TIM BRESNAN has denied having any involvement in the parody Twitter account mocking his former England team-mate Kevin Pietersen.
The Yorkshire star has been implicated, along with Stuart Broad and Graeme Swann, in the account @KPGenius that Pietersen has cited as an example of bullying in England’s dressing room.
The claims appear in Pietersen’s autobiography, published today, and are made by former England batsman and current Surrey team director Alec Stewart, who said he told England cricket chiefs in July 2012 that the trio of players had access to the account.

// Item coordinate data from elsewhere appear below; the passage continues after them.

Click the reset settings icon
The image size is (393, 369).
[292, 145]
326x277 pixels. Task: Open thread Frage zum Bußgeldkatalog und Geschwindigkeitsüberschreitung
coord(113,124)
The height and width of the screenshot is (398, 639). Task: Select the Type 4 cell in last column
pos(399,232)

But Bresnan today took to his own Twitter account to distance himself from suggestions that he was personally involved, with Stewart having said that he was told by Richard Bailey, the creator of @KPGenius and a friend of Broad, that the trio had the account’s password on their mobile phones, thus giving them the ability to tweet from it themselves.
“Disappointed to be implicated in the #kpgenius account,” tweeted Bresnan.

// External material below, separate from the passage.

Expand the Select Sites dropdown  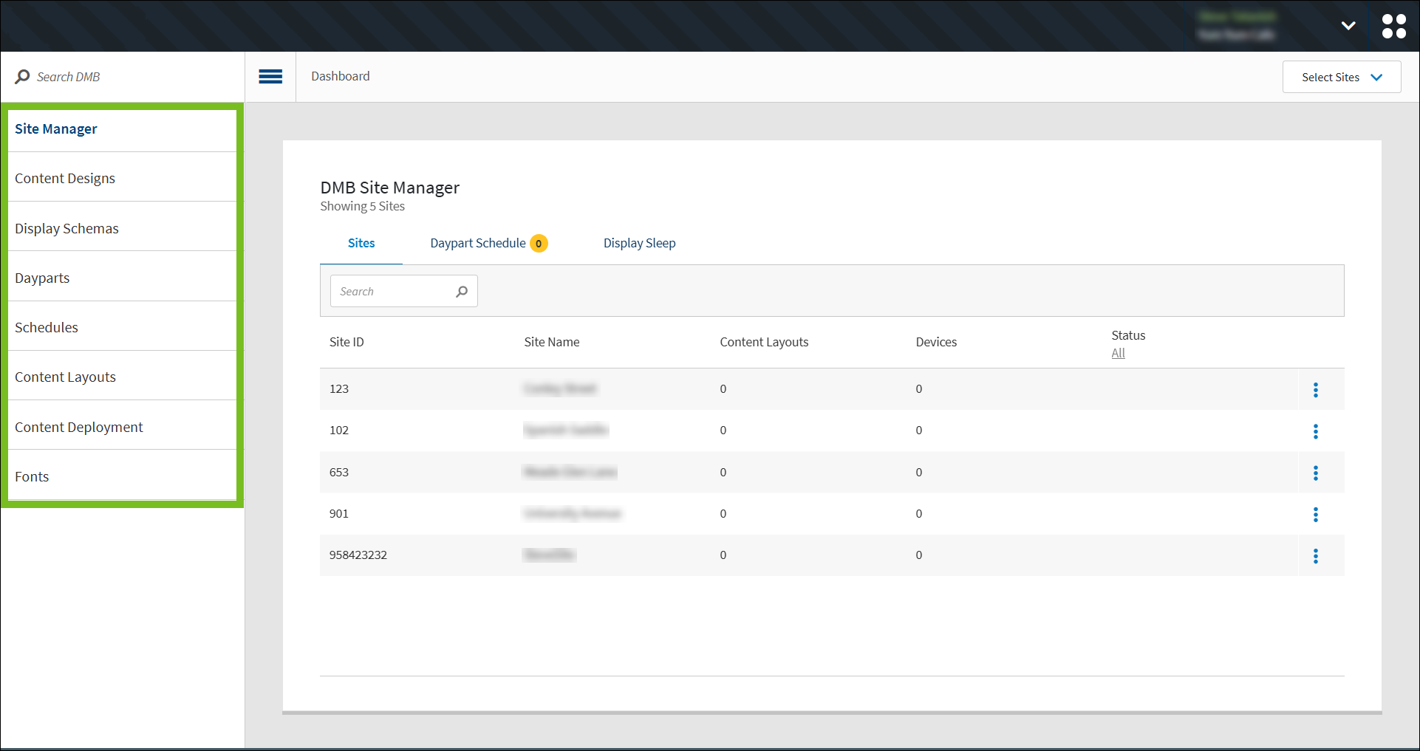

“I 100% did NOT have any password.
“And I wasn’t involved in any posting.”
Stewart - England’s most-capped Test player - was himself responding to claims by Bailey that England players were not directly involved in the account that poked fun at Pietersen.

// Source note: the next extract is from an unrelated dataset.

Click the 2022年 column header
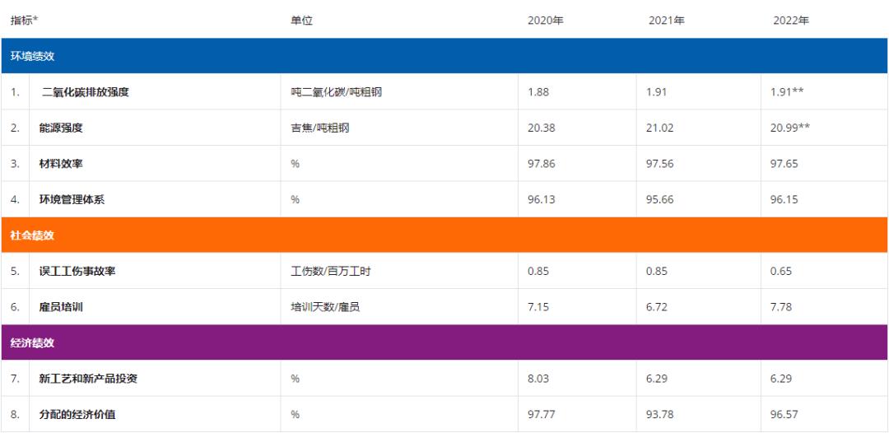click(x=791, y=21)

In his book, Pietersen writes that he was “totally broken” when he found out that team-mates were allegedly passing on information to Bailey.
“It didn’t sit comfortably with me as an ex-England cricketer and an England fan that this type of thing might be going on,” said Stewart.
“Not because I wanted them to get fined or anything - I’ve huge admiration for all three - but it didn’t sit comfortably with me if factually correct.
“I had a conversation with (then England and Wales Cricket Board managing director) Hugh Morris during the Oval Test match and then with (former England coach) Andy Flower at a later date.
“It was then down to the ECB to investigate things if they wanted to or they could ignore it, and after that I don’t know what happened.”
Stewart said that he was approached by Bailey during the first Test against South Africa at the Oval in 2012 on three occasions.
“I said to him some of it (the account) was very funny and that he had got some good information.
“He said, ‘Yes, I do.’ He then said, ‘Can you keep a secret?’
“I said, ‘It depends.’
“He went away and then came back and named three players who had access to the account password.”
Although Stewart said Bailey told him the players had access to the account, there is no evidence they ever tweeted from it.
Broad issued a statement at the time saying he had no involvement, while Swann has denied playing a part in his newspaper column.